> _DIRECTION_:
Please rewrite all the rows below, replacing "Screen dimensions" with "Screen size" and leaving everything else unchanged.

** START OF SUPPLIED MATERIAL **

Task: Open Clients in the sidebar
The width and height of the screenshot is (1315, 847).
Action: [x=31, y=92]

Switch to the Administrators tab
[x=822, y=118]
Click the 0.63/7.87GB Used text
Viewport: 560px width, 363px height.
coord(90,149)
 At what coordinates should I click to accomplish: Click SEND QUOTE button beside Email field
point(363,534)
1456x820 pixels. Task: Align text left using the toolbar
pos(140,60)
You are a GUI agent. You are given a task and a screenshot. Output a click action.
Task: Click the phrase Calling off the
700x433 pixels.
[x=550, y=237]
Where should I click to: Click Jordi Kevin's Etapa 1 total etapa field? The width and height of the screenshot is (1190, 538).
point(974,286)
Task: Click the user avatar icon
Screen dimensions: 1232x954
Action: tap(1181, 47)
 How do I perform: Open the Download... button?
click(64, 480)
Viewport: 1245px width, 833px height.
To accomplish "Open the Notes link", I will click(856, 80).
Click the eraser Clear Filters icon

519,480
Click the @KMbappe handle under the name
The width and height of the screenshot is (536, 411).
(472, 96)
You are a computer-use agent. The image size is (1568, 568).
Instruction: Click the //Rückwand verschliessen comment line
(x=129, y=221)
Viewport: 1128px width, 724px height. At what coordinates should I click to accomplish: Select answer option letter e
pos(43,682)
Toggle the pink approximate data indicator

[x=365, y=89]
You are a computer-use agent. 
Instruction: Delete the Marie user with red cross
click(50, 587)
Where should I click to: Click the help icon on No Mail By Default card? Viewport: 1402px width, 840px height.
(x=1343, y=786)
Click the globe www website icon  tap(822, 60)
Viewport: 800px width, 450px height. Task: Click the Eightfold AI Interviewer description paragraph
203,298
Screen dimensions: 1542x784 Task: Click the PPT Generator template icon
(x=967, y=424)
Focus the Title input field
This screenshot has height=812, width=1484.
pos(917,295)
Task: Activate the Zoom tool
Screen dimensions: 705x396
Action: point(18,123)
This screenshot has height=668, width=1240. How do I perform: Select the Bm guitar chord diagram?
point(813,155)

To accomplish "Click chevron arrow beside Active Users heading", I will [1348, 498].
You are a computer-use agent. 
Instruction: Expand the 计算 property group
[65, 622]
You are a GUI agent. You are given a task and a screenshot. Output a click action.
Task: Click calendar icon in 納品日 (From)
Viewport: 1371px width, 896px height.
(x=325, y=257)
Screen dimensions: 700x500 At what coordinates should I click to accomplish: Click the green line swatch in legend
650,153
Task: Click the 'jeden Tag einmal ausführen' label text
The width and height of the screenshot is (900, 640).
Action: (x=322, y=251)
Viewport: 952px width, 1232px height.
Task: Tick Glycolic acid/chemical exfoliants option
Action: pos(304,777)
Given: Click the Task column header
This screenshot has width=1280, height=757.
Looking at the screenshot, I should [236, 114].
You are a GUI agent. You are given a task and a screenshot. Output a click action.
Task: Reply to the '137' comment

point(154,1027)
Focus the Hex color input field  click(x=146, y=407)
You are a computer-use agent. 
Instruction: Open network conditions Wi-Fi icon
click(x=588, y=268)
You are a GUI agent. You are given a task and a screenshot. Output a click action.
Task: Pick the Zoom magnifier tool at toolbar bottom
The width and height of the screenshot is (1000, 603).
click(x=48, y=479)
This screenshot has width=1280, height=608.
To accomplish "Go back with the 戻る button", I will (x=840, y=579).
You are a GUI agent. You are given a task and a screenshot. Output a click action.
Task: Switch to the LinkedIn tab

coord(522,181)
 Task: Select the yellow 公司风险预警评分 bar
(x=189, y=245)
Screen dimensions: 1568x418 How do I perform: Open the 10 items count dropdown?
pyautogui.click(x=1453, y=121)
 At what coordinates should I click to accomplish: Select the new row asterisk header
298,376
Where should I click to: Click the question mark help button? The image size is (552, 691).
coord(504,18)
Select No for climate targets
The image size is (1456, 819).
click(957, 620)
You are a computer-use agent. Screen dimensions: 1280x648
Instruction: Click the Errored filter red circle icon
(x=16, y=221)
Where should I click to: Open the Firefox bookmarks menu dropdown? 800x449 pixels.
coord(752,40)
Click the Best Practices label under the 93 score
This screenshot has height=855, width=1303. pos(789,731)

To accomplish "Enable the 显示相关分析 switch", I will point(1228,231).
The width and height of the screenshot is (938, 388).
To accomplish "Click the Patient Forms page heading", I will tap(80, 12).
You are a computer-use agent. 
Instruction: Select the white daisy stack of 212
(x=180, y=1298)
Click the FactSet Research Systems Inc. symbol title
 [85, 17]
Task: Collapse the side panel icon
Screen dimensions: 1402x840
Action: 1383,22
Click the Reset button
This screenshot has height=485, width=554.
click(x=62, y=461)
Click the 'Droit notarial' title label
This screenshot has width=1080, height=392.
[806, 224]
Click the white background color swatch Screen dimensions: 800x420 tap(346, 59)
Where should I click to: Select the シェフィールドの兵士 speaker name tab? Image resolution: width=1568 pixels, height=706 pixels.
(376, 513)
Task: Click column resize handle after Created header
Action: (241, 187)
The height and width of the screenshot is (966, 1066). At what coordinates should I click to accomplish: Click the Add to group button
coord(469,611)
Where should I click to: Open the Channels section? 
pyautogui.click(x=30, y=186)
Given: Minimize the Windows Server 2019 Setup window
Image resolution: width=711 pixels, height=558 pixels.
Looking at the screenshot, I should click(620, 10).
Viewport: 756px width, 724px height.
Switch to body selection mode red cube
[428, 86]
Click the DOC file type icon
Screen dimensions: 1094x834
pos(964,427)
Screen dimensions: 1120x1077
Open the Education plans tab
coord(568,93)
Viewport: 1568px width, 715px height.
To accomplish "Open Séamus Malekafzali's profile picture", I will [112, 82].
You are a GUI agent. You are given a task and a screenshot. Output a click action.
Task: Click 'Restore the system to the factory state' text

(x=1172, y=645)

** END OF SUPPLIED MATERIAL **

> _SOLUTION TO THE EXERCISE_:
Task: Open Clients in the sidebar
The width and height of the screenshot is (1315, 847).
Action: [x=31, y=92]

Switch to the Administrators tab
[x=822, y=118]
Click the 0.63/7.87GB Used text
Viewport: 560px width, 363px height.
coord(90,149)
 At what coordinates should I click to accomplish: Click SEND QUOTE button beside Email field
point(363,534)
1456x820 pixels. Task: Align text left using the toolbar
pos(140,60)
You are a GUI agent. You are given a task and a screenshot. Output a click action.
Task: Click the phrase Calling off the
700x433 pixels.
[x=550, y=237]
Where should I click to: Click Jordi Kevin's Etapa 1 total etapa field? The width and height of the screenshot is (1190, 538).
point(974,286)
Task: Click the user avatar icon
Screen size: 1232x954
Action: tap(1181, 47)
 How do I perform: Open the Download... button?
click(64, 480)
Viewport: 1245px width, 833px height.
To accomplish "Open the Notes link", I will click(856, 80).
Click the eraser Clear Filters icon

519,480
Click the @KMbappe handle under the name
The width and height of the screenshot is (536, 411).
(472, 96)
You are a computer-use agent. The image size is (1568, 568).
Instruction: Click the //Rückwand verschliessen comment line
(x=129, y=221)
Viewport: 1128px width, 724px height. At what coordinates should I click to accomplish: Select answer option letter e
pos(43,682)
Toggle the pink approximate data indicator

[x=365, y=89]
You are a computer-use agent. 
Instruction: Delete the Marie user with red cross
click(50, 587)
Where should I click to: Click the help icon on No Mail By Default card? Viewport: 1402px width, 840px height.
(x=1343, y=786)
Click the globe www website icon  tap(822, 60)
Viewport: 800px width, 450px height. Task: Click the Eightfold AI Interviewer description paragraph
203,298
Screen size: 1542x784 Task: Click the PPT Generator template icon
(x=967, y=424)
Focus the Title input field
This screenshot has height=812, width=1484.
pos(917,295)
Task: Activate the Zoom tool
Screen size: 705x396
Action: point(18,123)
This screenshot has height=668, width=1240. How do I perform: Select the Bm guitar chord diagram?
point(813,155)

To accomplish "Click chevron arrow beside Active Users heading", I will [1348, 498].
You are a computer-use agent. 
Instruction: Expand the 计算 property group
[65, 622]
You are a GUI agent. You are given a task and a screenshot. Output a click action.
Task: Click calendar icon in 納品日 (From)
Viewport: 1371px width, 896px height.
(x=325, y=257)
Screen size: 700x500 At what coordinates should I click to accomplish: Click the green line swatch in legend
650,153
Task: Click the 'jeden Tag einmal ausführen' label text
The width and height of the screenshot is (900, 640).
Action: (x=322, y=251)
Viewport: 952px width, 1232px height.
Task: Tick Glycolic acid/chemical exfoliants option
Action: pos(304,777)
Given: Click the Task column header
This screenshot has width=1280, height=757.
Looking at the screenshot, I should [236, 114].
You are a GUI agent. You are given a task and a screenshot. Output a click action.
Task: Reply to the '137' comment

point(154,1027)
Focus the Hex color input field  click(x=146, y=407)
You are a computer-use agent. 
Instruction: Open network conditions Wi-Fi icon
click(x=588, y=268)
You are a GUI agent. You are given a task and a screenshot. Output a click action.
Task: Pick the Zoom magnifier tool at toolbar bottom
The width and height of the screenshot is (1000, 603).
click(x=48, y=479)
This screenshot has width=1280, height=608.
To accomplish "Go back with the 戻る button", I will (x=840, y=579).
You are a GUI agent. You are given a task and a screenshot. Output a click action.
Task: Switch to the LinkedIn tab

coord(522,181)
 Task: Select the yellow 公司风险预警评分 bar
(x=189, y=245)
Screen size: 1568x418 How do I perform: Open the 10 items count dropdown?
pyautogui.click(x=1453, y=121)
 At what coordinates should I click to accomplish: Select the new row asterisk header
298,376
Where should I click to: Click the question mark help button? The image size is (552, 691).
coord(504,18)
Select No for climate targets
The image size is (1456, 819).
click(957, 620)
You are a computer-use agent. Screen size: 1280x648
Instruction: Click the Errored filter red circle icon
(x=16, y=221)
Where should I click to: Open the Firefox bookmarks menu dropdown? 800x449 pixels.
coord(752,40)
Click the Best Practices label under the 93 score
This screenshot has height=855, width=1303. pos(789,731)

To accomplish "Enable the 显示相关分析 switch", I will point(1228,231).
The width and height of the screenshot is (938, 388).
To accomplish "Click the Patient Forms page heading", I will tap(80, 12).
You are a computer-use agent. 
Instruction: Select the white daisy stack of 212
(x=180, y=1298)
Click the FactSet Research Systems Inc. symbol title
 [85, 17]
Task: Collapse the side panel icon
Screen size: 1402x840
Action: 1383,22
Click the Reset button
This screenshot has height=485, width=554.
click(x=62, y=461)
Click the 'Droit notarial' title label
This screenshot has width=1080, height=392.
[806, 224]
Click the white background color swatch Screen size: 800x420 tap(346, 59)
Where should I click to: Select the シェフィールドの兵士 speaker name tab? Image resolution: width=1568 pixels, height=706 pixels.
(376, 513)
Task: Click column resize handle after Created header
Action: (241, 187)
The height and width of the screenshot is (966, 1066). At what coordinates should I click to accomplish: Click the Add to group button
coord(469,611)
Where should I click to: Open the Channels section? 
pyautogui.click(x=30, y=186)
Given: Minimize the Windows Server 2019 Setup window
Image resolution: width=711 pixels, height=558 pixels.
Looking at the screenshot, I should click(620, 10).
Viewport: 756px width, 724px height.
Switch to body selection mode red cube
[428, 86]
Click the DOC file type icon
Screen size: 1094x834
pos(964,427)
Screen size: 1120x1077
Open the Education plans tab
coord(568,93)
Viewport: 1568px width, 715px height.
To accomplish "Open Séamus Malekafzali's profile picture", I will [112, 82].
You are a GUI agent. You are given a task and a screenshot. Output a click action.
Task: Click 'Restore the system to the factory state' text

(x=1172, y=645)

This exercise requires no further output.